There are options available her. I think you should make her aware she has a choice and that you would support her.

I think it would be difficult to prove he sabotaged the condoms but it's her decision if she goes to the police or not.

I don't know I could trust him again. I'd be questioning the future of the relationship. Is he controlling over other stuff too?

Maggiesfarm · 20/05/2021 02:02

I am appalled by what this man has done. Did he not think about his wife's health and the fact that two or three years between children is not a big age gap? He sounds like a moron.

I doubt your cousin will leave her husband, op, but many would. What he did was a gross betrayal of trust, outrageous.

Just be there for her and if the subject comes up, try to impress upon your cousin how serious this is. If it doesn't penetrate and all appears to be well, leave it.

topflower123 · 20/05/2021 02:10

Thanks for all the helpful replies.

In terms of asking whether it's a crime, that wasn;t necessarily the first thing I was going to suggest to her, but just wanted to make sure I wasn't overreacting and it is as serious as I think.

She was so tearful this evening as its a total shock to her - she has already told me that she would not terminate the pregnancy but wants to meet over the weekend in person while MIL has my niece.

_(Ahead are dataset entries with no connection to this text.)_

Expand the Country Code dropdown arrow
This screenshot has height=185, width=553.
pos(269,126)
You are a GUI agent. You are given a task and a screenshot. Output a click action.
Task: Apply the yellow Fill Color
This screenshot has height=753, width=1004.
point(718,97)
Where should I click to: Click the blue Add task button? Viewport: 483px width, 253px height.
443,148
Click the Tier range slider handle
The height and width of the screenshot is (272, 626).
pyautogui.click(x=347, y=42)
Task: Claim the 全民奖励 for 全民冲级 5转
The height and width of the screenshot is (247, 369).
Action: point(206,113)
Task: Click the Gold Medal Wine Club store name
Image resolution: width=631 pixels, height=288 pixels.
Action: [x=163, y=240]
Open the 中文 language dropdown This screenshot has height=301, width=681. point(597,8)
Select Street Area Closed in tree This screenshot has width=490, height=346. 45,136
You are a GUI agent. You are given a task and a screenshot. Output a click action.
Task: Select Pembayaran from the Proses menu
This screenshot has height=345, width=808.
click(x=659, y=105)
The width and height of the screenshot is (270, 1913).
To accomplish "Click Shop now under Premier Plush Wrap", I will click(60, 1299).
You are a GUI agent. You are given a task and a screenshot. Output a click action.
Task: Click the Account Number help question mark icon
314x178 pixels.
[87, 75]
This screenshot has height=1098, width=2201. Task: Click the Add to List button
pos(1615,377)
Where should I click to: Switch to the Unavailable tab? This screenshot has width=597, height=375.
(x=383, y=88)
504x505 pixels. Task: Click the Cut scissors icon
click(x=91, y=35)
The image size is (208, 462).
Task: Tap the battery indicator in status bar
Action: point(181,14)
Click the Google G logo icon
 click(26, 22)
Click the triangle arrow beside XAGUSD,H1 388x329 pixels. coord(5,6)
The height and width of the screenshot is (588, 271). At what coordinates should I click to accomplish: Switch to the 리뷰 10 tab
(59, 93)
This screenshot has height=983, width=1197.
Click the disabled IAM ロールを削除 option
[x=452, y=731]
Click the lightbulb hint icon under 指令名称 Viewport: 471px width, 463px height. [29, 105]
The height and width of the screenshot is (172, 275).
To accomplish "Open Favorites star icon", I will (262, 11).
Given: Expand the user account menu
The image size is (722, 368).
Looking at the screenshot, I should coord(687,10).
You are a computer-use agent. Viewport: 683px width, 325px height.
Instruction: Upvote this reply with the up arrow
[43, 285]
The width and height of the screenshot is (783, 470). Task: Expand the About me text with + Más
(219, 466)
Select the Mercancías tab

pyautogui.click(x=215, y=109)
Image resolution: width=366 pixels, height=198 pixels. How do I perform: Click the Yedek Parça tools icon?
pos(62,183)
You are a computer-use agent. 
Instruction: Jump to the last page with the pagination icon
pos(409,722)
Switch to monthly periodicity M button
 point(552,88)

Just want to make sure I can support her as best as possible really

OP posts:
whatausername · 20/05/2021 02:10

Divorce and police for him! Counselling for her and a discussion around her pregnancy choices.

Sex needs consent. She could not give consent as she was not in full possession of the facts (in fact, she was actively deceived). A man who sexually assaults his wife cannot be trusted around children. There needs to be some protection for the child/children put in place.

How dare he do this to her and decide what will be done with HER body (never mind her health, mind, emotions, finances and life!)

whatausername · 20/05/2021 02:11

Is he generally controlling, manipulative or gaslighting? Would she be able to recognise signs of abuse and be able to leave?

Gothichouse40 · 20/05/2021 02:18

Sorry OP if I came across as awful, but honestly I am so shocked by this. Im just so glad your cousin has you. Just be a listening ear, perhaps later on you could suggest some sort of counselling. It will take her a wee bit time and she has her children to think about.